PC: Pur apprezzando la chiamata al rinnovamento rappresentata dal movimento a 5 stelle, ma non credo che questo basti. Sono convinto che le cose si debbano migliorare a poco a poco, e che serva molta competenza per fare in modo che i cambiamenti avvengano con successo. Non mi pare che Grillo sia dello stesso avviso.
Non solo: non condivido quel poco che si sa del programma, né il metodo di comunicazione del movimento 5 stelle, né l’idea che la democrazia diretta sia la soluzione di tutti i problemi. Al contrario: non solo non mi pare che democrazia diretta e competenze specifiche vadano molto d’accordo, ma credo che il bello di
un sistema come quello democratico sia la possibilità di delegare. Ammesso che si garantiscano gli strumenti per scegliere. Purtroppo, non è questo il caso della legge elettorale italiana. Ma questo è un altro discorso…

MF: alcuni attribuiscono a Grillo solo una vigorosa verve protestataria e populista. E temono certe sue derive: la decrescita felice, l’uscita dall’Euro, il non voler saldare il debito che l’Italia ha accumulato nel tempo. Lì qual è l’impressione diffusa? Veramente l’Italia è considerata un paese pericoloso per l’Europa?
PC: Beh, per ora no. Mi sembra che ci sia più che altro scetticismo su quello che sta succedendo. Nonostante tutto, non mi sembra che proposte come la decrescita felice, l’uscita dall’Euro, il non voler saldare il debito vengano considerate come opzioni effettivamente verosimili per il futuro dell’Italia. Mi sbaglio?

MF: sei all’estero da ormai quasi quindici anni. Che idea ti sei fatto. Cosa c’è di diverso nella politica italiana rispetto a quanto accade nel paese dove vivi. Possibile che varcate le Alpi c’è la perfezione, la sobrietà, la trasparenza, e solo al di qua tutti gli esatti contrari?

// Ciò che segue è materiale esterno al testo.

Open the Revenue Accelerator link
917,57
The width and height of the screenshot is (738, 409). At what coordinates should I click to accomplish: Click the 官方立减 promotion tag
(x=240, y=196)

PC: No. Varcate le Alpi non ci sono perfezione, sobrietà e trasparenza. Ma ci sono più controlli, un senso civico molto più spiccato (a cominciare dalla guida), maggiore sobrietà (visto il puttanaio di Arcore, ci vuole davvero poco…), maggiore trasparenza delle istituzioni, anche grazie a strutture istituzionali che obbligano all’analisi dell’impatto delle iniziative legislative (è il caso dell’ “impact assessment” in Europa, per esempio). E, di riflesso, maggiore senso dello stato, maggior rispetto per quello che è di tutti, ed una considerazione di chi è chiamato ad amministrarlo che, pur non essendo eccelsa, è ben lontana dai livelli di discredito che si vedono (spesso, ma non sempre, giustamente) in Italia. E poi non c’è un imprenditore della comunicazione che ha tratto vantaggio dei favori della politica per decenni, dalla grande capacità di comunicazione, privo di principi etici solidi, dal grande potenziale di corruzione, dotato di una schiera di yes-man senza spessore etico che eseguono il suo volere e proteggono i suoi interessi, costi quel che costi, in tribunale, in parlamento, sulla stampa, ed in televisione.